Exercise objective: Render the listing below, from the line containing "Task: Select the first cyan bar in chart" through the end of the listing, inclusive, as a Markdown table with columns Row and Line. Number each line in Row and omit blank lines.

Data provided:

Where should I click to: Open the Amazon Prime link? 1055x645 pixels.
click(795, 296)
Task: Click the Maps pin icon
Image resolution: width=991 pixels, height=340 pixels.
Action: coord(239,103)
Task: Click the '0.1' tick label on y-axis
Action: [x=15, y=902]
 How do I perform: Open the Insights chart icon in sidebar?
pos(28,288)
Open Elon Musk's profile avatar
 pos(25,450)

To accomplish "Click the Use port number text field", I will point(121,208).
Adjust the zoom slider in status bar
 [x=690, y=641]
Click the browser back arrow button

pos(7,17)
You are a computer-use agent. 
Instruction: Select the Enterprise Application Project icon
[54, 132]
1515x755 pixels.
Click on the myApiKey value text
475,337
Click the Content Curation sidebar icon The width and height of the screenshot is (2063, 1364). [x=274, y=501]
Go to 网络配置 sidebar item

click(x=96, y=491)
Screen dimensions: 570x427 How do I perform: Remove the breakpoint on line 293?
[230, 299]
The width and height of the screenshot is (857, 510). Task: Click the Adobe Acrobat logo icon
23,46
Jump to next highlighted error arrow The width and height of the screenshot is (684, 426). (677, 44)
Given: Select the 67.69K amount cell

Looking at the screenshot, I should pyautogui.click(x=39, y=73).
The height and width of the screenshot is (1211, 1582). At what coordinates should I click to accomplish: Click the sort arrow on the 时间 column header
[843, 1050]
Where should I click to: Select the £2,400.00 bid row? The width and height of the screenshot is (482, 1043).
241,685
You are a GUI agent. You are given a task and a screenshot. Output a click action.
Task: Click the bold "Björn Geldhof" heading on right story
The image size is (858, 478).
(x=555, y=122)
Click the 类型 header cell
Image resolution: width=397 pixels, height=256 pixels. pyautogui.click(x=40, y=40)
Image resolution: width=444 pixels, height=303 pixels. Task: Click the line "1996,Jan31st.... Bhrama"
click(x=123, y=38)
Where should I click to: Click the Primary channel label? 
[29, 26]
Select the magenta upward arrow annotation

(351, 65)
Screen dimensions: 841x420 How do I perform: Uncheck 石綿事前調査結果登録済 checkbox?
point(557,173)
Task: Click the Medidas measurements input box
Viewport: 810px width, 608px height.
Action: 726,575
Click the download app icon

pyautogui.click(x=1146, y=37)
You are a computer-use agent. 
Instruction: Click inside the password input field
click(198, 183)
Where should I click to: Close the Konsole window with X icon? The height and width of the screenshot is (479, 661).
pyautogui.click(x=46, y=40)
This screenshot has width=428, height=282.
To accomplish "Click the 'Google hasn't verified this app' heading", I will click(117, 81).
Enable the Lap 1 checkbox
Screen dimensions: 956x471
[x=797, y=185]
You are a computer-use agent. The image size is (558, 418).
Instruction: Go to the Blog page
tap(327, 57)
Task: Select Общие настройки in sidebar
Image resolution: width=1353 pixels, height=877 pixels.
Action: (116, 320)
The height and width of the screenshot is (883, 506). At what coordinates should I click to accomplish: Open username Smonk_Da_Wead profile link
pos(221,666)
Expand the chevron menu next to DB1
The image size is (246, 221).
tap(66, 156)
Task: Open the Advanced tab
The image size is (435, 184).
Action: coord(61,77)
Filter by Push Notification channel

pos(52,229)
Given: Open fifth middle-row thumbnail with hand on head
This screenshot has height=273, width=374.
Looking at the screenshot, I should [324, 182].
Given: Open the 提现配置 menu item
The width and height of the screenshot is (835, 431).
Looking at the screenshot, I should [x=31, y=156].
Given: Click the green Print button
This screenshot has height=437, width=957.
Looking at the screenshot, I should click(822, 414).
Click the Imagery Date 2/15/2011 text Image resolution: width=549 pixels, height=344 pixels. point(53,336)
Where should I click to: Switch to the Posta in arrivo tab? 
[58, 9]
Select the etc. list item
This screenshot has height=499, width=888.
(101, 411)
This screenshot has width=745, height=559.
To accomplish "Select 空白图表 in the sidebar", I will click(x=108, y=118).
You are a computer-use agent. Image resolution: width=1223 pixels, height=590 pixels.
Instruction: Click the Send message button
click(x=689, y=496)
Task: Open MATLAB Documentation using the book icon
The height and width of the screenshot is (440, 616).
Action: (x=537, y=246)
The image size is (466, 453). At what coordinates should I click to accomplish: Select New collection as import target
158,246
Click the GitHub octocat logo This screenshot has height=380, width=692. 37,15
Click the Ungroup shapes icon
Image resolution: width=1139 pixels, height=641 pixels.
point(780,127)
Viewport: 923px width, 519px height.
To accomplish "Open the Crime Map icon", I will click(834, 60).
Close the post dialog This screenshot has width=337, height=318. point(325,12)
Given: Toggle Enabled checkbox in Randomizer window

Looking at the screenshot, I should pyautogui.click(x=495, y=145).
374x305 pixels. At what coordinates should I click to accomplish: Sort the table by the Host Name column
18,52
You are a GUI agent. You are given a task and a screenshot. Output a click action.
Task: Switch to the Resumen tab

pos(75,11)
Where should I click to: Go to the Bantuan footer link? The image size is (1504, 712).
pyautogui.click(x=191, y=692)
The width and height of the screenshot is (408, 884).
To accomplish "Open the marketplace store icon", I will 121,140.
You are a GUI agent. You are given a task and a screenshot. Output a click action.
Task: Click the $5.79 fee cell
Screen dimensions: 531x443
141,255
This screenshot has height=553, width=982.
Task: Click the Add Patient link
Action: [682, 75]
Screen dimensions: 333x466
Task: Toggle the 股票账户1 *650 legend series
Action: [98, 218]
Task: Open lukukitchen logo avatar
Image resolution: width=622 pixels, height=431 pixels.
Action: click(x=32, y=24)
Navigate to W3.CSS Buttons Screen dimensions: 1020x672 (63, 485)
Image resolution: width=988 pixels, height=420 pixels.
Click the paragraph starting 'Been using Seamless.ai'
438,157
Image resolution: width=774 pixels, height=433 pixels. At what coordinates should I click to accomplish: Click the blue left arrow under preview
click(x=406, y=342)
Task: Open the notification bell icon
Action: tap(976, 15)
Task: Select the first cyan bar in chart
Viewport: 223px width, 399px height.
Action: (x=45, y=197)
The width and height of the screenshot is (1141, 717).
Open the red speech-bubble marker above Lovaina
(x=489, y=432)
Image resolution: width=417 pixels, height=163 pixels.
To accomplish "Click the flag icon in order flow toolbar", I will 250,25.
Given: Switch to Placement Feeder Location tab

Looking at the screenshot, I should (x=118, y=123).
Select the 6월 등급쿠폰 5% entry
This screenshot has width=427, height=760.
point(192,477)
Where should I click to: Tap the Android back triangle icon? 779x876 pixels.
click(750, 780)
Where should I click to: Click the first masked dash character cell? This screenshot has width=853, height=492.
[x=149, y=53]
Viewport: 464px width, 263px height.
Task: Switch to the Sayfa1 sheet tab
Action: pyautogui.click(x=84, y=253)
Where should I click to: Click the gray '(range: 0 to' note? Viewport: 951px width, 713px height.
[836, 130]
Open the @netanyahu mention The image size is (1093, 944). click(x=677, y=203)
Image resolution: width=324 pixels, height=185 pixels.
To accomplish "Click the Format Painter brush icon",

Task solution:
| Row | Line |
|---|---|
| 1 | Task: Select the first cyan bar in chart |
| 2 | Viewport: 223px width, 399px height. |
| 3 | Action: (x=45, y=197) |
| 4 | The width and height of the screenshot is (1141, 717). |
| 5 | Open the red speech-bubble marker above Lovaina |
| 6 | (x=489, y=432) |
| 7 | Image resolution: width=417 pixels, height=163 pixels. |
| 8 | To accomplish "Click the flag icon in order flow toolbar", I will 250,25. |
| 9 | Given: Switch to Placement Feeder Location tab |
| 10 | Looking at the screenshot, I should (x=118, y=123). |
| 11 | Select the 6월 등급쿠폰 5% entry |
| 12 | This screenshot has width=427, height=760. |
| 13 | point(192,477) |
| 14 | Where should I click to: Tap the Android back triangle icon? 779x876 pixels. |
| 15 | click(750, 780) |
| 16 | Where should I click to: Click the first masked dash character cell? This screenshot has width=853, height=492. |
| 17 | [x=149, y=53] |
| 18 | Viewport: 464px width, 263px height. |
| 19 | Task: Switch to the Sayfa1 sheet tab |
| 20 | Action: pyautogui.click(x=84, y=253) |
| 21 | Where should I click to: Click the gray '(range: 0 to' note? Viewport: 951px width, 713px height. |
| 22 | [836, 130] |
| 23 | Open the @netanyahu mention The image size is (1093, 944). click(x=677, y=203) |
| 24 | Image resolution: width=324 pixels, height=185 pixels. |
| 25 | To accomplish "Click the Format Painter brush icon", |